» **Written task 1**
Summarize the judgment excerpt below in two sentences.
++++ Document text
5. Under English law the CSP had neither actual nor ostensible authority to act as agents for the plaintiffs. Further, the CSP were not the agent of the plaintiffs according to the local law of Vyborg.

6. Accordingly the defendants were in breach of the contract of carriage in delivering the cargo to the CSP without the production of an original bill of lading, for which breach the plaintiffs were entitled to damages.

JUDGMENT

Clarke J: The plaintiffs, Sucre Export SA, claim against the defendants, Northern Shipping Ltd as owners of the vessel SORMOVSKIY 3068. They claim damages for breach of contract and conversion as the holders of a bill of lading dated 22 May 1992. That was a bill of lading signed by the master of the SORMOVSKIY 3068 which evidenced the shipment of 60,000 bags of sugar at Antwerp for carriage to St Petersburg. The shippers were named as Beghin Say. The consignees were not named but the bill of lading was consigned to order and the address of Firma BMH (“BMH”) in Moscow was stated in the bill of lading as the notify address. The bill of lading expressly provided that freight was to be payable and “all terms and conditions” were to be as per charterparty dated 8 May 1992.

Three original bills of lading were issued each of which contained the following standard clause on the front:

“IN WITNESS whereof the master or agent of the said Vessel has signed the number of Bills of Lading indicated below all of this tenor and date any one of which being accomplished the others shall be void.”

The bill of lading also included a clause paramount and this further clause printed on the back:

“All the terms and conditions, liberties and exceptions of the Charter Party, dated as overleaf, are herewith incorporated. The Carrier shall in no case be responsible for loss of or damage to cargo arisen prior to loading or after discharging.”
++++++++
++++ Dataset content
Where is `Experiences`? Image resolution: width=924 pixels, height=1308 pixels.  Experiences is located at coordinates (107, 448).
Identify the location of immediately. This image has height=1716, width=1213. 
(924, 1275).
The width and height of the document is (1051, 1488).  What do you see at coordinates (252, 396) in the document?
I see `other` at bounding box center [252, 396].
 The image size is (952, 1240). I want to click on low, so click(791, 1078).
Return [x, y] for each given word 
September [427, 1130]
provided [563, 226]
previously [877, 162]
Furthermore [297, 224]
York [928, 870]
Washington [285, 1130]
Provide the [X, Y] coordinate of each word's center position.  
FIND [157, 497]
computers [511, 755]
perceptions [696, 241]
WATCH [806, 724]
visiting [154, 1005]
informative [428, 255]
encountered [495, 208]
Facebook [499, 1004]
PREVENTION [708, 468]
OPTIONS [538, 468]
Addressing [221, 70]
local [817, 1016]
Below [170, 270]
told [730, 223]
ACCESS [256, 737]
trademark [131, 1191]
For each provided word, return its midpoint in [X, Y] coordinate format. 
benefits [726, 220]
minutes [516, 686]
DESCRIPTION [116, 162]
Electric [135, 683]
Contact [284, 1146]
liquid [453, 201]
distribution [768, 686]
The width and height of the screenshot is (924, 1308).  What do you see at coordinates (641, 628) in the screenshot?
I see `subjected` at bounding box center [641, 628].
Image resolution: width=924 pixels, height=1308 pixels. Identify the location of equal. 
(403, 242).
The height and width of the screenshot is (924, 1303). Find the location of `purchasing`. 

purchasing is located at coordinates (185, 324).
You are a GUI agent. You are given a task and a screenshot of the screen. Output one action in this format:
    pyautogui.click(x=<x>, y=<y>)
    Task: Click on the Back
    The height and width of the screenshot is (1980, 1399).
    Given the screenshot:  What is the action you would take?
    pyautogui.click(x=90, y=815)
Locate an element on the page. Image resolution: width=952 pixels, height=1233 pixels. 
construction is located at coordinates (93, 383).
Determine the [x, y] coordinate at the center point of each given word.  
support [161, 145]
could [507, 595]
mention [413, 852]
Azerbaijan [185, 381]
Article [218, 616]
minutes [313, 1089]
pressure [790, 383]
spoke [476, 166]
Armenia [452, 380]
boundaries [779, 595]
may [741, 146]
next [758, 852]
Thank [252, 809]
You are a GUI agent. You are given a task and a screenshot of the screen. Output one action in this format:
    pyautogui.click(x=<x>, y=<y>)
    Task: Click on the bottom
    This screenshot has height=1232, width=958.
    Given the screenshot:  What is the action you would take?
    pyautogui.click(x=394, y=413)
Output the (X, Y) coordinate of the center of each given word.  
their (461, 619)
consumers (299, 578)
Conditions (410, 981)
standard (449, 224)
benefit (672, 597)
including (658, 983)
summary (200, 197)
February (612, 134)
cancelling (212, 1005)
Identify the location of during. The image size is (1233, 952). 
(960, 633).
++++++++
» **Written task 2**
Reproduce the rows verbatim, starting at the row that contains "next [758, 852]" and ending at the last row.

» **Task output 1**
The excerpt finds that the CSP had no authority, under either English law or the local law of Vyborg, to act as agents for the plaintiffs, so the defendants breached the contract of carriage by delivering the cargo to the CSP without an original bill of lading, and the plaintiffs were entitled to damages. In the judgment, Sucre Export SA claims damages for breach of contract and conversion against Northern Shipping Ltd, owners of the SORMOVSKIY 3068, as holders of a bill of lading dated 22 May 1992 for 60,000 bags of sugar shipped at Antwerp for carriage to St Petersburg.

» **Task output 2**
next [758, 852]
Thank [252, 809]
You are a GUI agent. You are given a task and a screenshot of the screen. Output one action in this format:
    pyautogui.click(x=<x>, y=<y>)
    Task: Click on the bottom
    This screenshot has height=1232, width=958.
    Given the screenshot:  What is the action you would take?
    pyautogui.click(x=394, y=413)
Output the (X, Y) coordinate of the center of each given word.  
their (461, 619)
consumers (299, 578)
Conditions (410, 981)
standard (449, 224)
benefit (672, 597)
including (658, 983)
summary (200, 197)
February (612, 134)
cancelling (212, 1005)
Identify the location of during. The image size is (1233, 952). 
(960, 633).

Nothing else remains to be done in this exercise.